Beyond the olfactory bulb: genetic dissection of neural circuits for olfactory behaviors in zebrafish
|演題||Beyond the olfactory bulb: genetic dissection of neural circuits for olfactory behaviors in zebrafish|
|講演者||宮坂 信彦 博士（理化学研究所 脳科学研究センター）|
The brain processes sensory information to translate stimulus features into appropriate behavioral outputs. In the olfactory system, odor information is initially represented as a topographic, chemotopic map in the olfactory bulb (OB). In zebrafish, for example, bile acids (putative social cues) and amino acids (potent feeding cues) activate medial and lateral OB, respectively. Our transgenic approach revealed two segregated neural pathways from the olfactory epithelium to mutually exclusive glomeruli in the medial and lateral OB, which are quite likely to be responsible for coding different classes of odor information (e.g. pheromones and odorants). How is the odor map transmitted from the OB to higher brain centers?
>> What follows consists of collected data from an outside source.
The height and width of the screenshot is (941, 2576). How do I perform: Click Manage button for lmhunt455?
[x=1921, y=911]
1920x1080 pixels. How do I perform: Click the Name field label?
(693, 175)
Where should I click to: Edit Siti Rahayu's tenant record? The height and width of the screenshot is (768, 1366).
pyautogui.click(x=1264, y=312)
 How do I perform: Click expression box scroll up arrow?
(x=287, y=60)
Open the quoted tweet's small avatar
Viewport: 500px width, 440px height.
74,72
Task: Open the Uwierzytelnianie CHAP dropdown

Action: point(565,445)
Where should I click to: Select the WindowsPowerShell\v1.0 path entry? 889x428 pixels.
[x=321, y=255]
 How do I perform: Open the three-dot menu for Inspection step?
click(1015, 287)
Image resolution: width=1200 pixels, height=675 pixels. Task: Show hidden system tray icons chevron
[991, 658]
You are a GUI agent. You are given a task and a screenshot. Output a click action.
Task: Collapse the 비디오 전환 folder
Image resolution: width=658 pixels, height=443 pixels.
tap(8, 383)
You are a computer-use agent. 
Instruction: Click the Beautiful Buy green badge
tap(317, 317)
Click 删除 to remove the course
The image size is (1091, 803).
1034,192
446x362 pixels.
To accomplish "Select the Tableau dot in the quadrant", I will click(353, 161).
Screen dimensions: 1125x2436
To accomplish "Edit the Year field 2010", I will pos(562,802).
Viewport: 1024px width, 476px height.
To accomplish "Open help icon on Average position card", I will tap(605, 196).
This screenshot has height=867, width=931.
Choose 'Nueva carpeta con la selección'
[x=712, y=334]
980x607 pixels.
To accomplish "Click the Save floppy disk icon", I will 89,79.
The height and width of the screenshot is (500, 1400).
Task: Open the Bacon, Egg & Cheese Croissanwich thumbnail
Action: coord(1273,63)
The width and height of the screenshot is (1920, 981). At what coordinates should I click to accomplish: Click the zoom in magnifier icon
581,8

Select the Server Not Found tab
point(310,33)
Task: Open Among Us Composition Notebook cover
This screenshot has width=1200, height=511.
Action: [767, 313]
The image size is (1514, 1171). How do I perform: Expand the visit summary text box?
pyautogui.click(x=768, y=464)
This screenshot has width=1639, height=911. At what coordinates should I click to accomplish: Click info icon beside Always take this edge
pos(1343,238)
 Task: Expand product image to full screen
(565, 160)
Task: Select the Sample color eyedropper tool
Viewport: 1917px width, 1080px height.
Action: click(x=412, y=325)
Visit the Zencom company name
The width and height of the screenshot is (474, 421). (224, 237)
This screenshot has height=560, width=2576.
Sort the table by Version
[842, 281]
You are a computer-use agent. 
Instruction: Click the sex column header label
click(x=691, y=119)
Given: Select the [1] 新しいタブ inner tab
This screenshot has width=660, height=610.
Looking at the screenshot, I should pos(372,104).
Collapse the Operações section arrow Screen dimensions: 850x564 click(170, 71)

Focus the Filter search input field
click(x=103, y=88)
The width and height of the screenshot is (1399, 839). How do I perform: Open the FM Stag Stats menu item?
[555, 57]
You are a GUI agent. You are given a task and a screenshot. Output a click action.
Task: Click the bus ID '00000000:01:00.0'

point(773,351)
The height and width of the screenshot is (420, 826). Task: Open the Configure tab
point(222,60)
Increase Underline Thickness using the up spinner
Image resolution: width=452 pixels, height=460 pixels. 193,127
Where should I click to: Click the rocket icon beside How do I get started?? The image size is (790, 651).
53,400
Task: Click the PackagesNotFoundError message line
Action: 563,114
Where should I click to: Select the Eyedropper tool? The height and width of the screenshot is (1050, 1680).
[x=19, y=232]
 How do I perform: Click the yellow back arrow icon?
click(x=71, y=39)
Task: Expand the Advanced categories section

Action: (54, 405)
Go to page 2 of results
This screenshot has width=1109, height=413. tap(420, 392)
We recently addressed this issue by using a genetic single-neuron labeling technique in zebrafish. Tracing OB output neurons at single-cell resolution revealed coarse topography of their projections in some target areas but highly distributive projections in the main telencephalic target area, Dp (putative homolog of mammalian piriform cortex). These results suggest that the topographic odor map in the OB is not maintained intact, but reorganized in higher brain centers, presumably according to odor qualities relevant to behavioral functions. The logic of odor information coding employed by higher olfactory centers will be discussed.